PyJam - the pythonic build tool

Introduction

PyJam was born through growing frustration with too complex Makefiles that even became slow because of the ugly hacks needed to accomplish things, and definitely were no fun to work with, maintain and extend.

PyJam uses many concepts of Perforce's jam, but combines them with the power of Python as language for the build files.

PyJam has primarily been developed for the RIOT OS (riot-os.org), which needs to build ~100 examples for around 40 platforms, selected from ~300kLOC, with dozens of modules (think libraries) with source-level interdependencies. While it's make-based build system worked fairly well, with time it got harder to maintain, and a full CI build would take several hours, badly utilizing caching & parallel building.
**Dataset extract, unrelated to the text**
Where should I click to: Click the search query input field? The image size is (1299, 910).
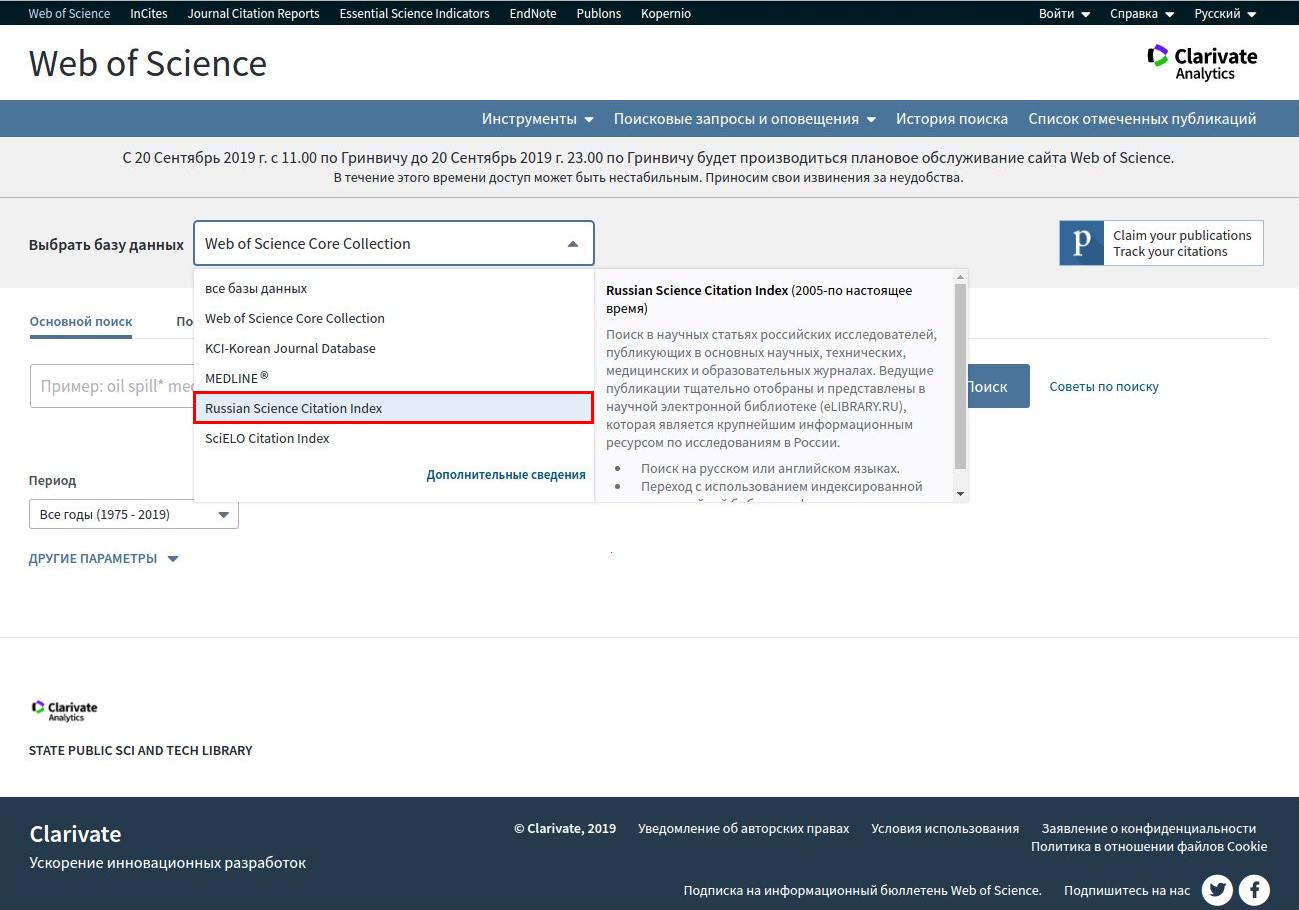click(x=112, y=386)
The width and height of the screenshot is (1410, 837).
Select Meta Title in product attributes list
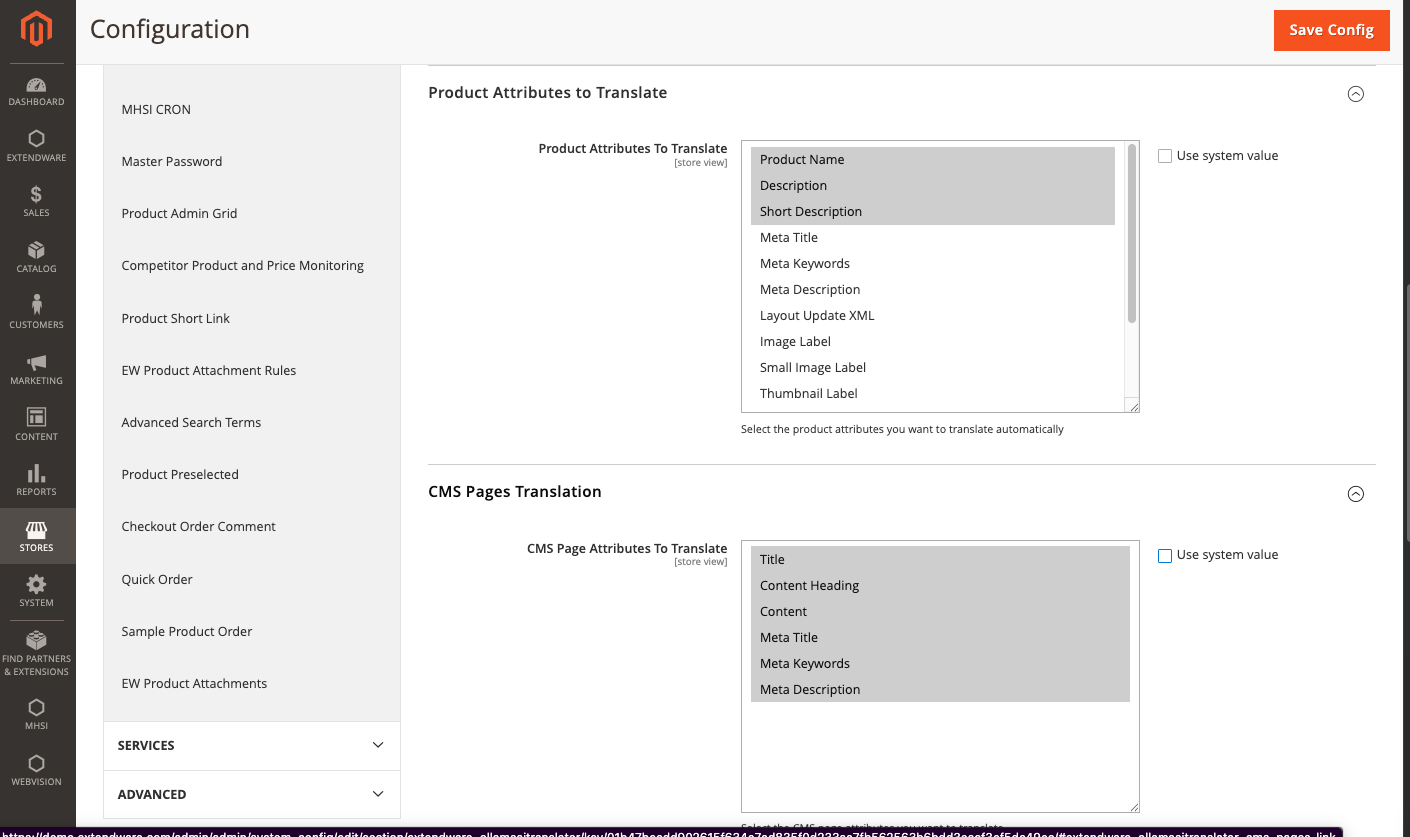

The goal of PyJam was to get CI responses in under 5 minutes while keeping the actual build files as readable and maintainable as possible.

Some alternatives didn't suit my needs:

  • CMake's idea of creating makefiles from another type of syntax didn't please me at all, combined with my impression of CMake's syntax being everything but intuitive.

  • SCons is still stuck at python 2.x, which, while practically probably not much of a problem, made me feel outdated even when just starting to use it. But PyJam's Object-based syntax looks similar.

  • ninja needs something to create it's actual build files. It might be possible to use PyJam to express complex builds and then use ninja as build engine, but PyJam's integrated build scheduler is quite fast, so there's not much to gain.

  • tup has many nice ideas (and serves as inspiration), but it's syntax seems foreign, and didn't encourage me to even try to implement a complex module system with it. But if you're interested in planned features for PyJam, read Mike Shal's Build System Rules and Algorithms. (http://gittup.org/tup/build_system_rules_and_algorithms.pdf)

Features

  • buildfiles are essentially Python files
  • parallel building
  • powerful "module" system (think libraries) with dependencies
  • express module dependencies using boolean syntax
  • override variables per target, executable, module
  • extensive debugging
  • automatically clean-up old files
  • automatic C header file dependencies
  • GPLv2 licensed

Requirements

PyJam's dependencies:

  • python >= 3.2
  • pyparsing

Quickstart

Download, put somewhere, then link pyjam.py somewhere into your PATH. I use "/home/myname/bin/pyj". (pip packaging patch welcome).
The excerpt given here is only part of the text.